Prior to General Assembly, Ms. Lewin served as President of Pearson's teacher education group, and Managing Director of the publisher's global learning technology group; Vice President of McGraw-Hill's professional education group; management consultant with the Boston Consulting Group; and senior research project director with The NPD Group. She also co-founded Ethical Ventures, a New York City-based management consulting firm, where she advised some of the world's most ambitious social enterprises and mission-driven companies. Lisa serves on the boards of the Wikimedia Foundation, Bank Street College of Education, and the Leadership Now Project. She received a BS from Washington University in St. Louis and an MBA with honors from Harvard Business School. Originally from southern Illinois, Lisa lives in New York City with her husband and daughter.

Dr. Tamara Moise
Dr. Tamara Moise is an advocate for ensuring access to high quality healthcare in underserved communities. A native New Yorker, Dr. Moise obtained her medical degree from the UMDNJ - School of Osteopathic Medicine and completed her Emergency Medicine residency in 2009 at St. Joseph's Regional Medical Center in Paterson, New Jersey. In 2018, she co-founded Big Apple with the vision of providing medical services tailored to the diversity of New York City. In addition, she has provided medical services in Guatemala and Haiti to extend her passion for health equity on a global scale.

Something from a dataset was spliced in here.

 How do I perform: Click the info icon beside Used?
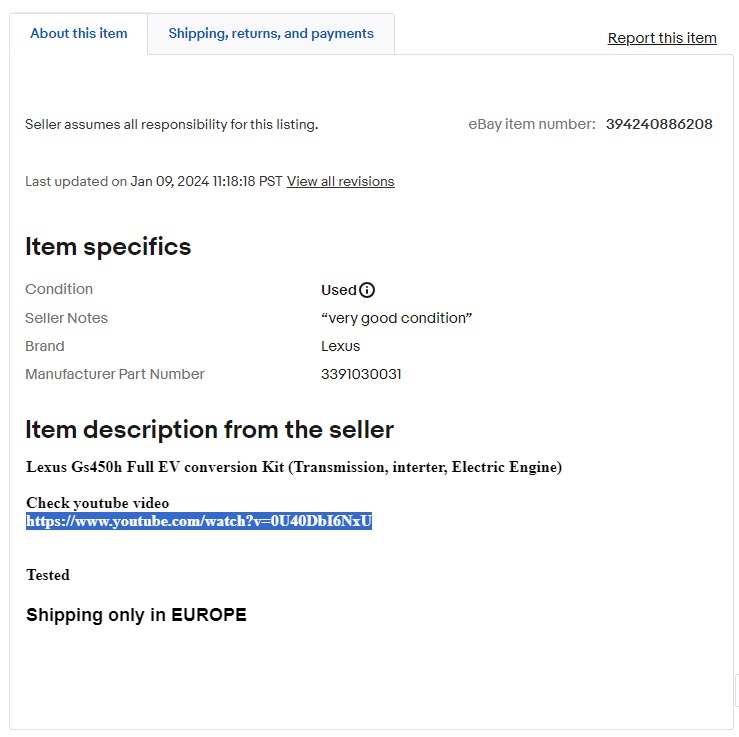point(367,290)

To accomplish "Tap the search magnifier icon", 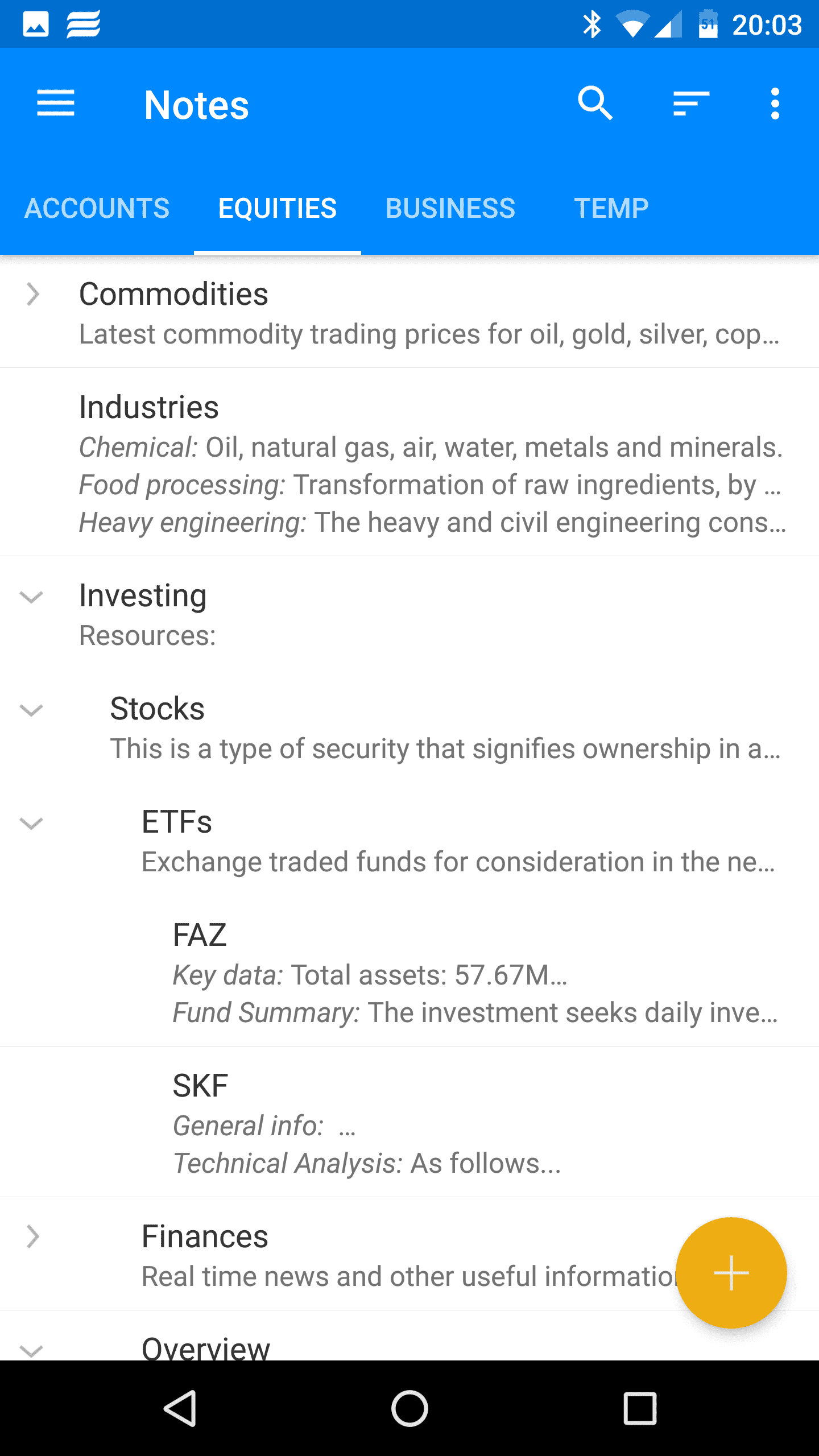I will coord(595,104).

Dr. Moise has received community and national honors for her contributions. Most recently, she has been an honoree of Brooklyn Borough President Eric Adams' 2020 Seventh Annual Black History Month Celebration Award, featured as a part of Beyoncé Knowles-Carter's 2020 #beygood "This is Black History" campaign, and was a 2019 recipient of the Brooklyn Salutes Award.

In media, has appeared on MSNBC, SiriusXM, NBC 4 News NY, Fox 5 News NY, News 12 Brooklyn and others to raise awareness about healthcare inequities and other critical healthcare issues.

Ann Rubenstein Tisch
Ann Rubenstein Tisch is the Founder and President of The Student Leadership Network (formerly known as Young Women's Leadership Network), a groundbreaking network of all-girls public schools. There are currently five TYWLS schools in New York City, plus 15 affiliates across America. The Young Women's Leadership School of East Harlem was created in 1996 and was the first single-sex public school to open in more than 35 years in the US. It ignited the movement to establish single-sex public schools around the country, and now there are hundreds of them. Mrs. Tisch also created the CollegeBound Initiative (CBI) a college access program, which places full-time college guidance counselors in 30 NYC public schools. Mrs. Rubenstein Tisch had a 19-year career in broadcast journalism at WIBW-TV- WCCO TV, and NBC Network News as a National Correspondent. She was tapped as a substitute anchor on the "Today Show" and "NBC at Sunrise." Tisch serves as a trustee on the Board of Washington University in St. Louis, the Sesame Workshop, and Animal Medical Center in New York City, she is also a member of the Dean's Council of The NYU Tisch School for the Arts. Ann lives in NYC with her husband Andrew Tisch and they have two daughters.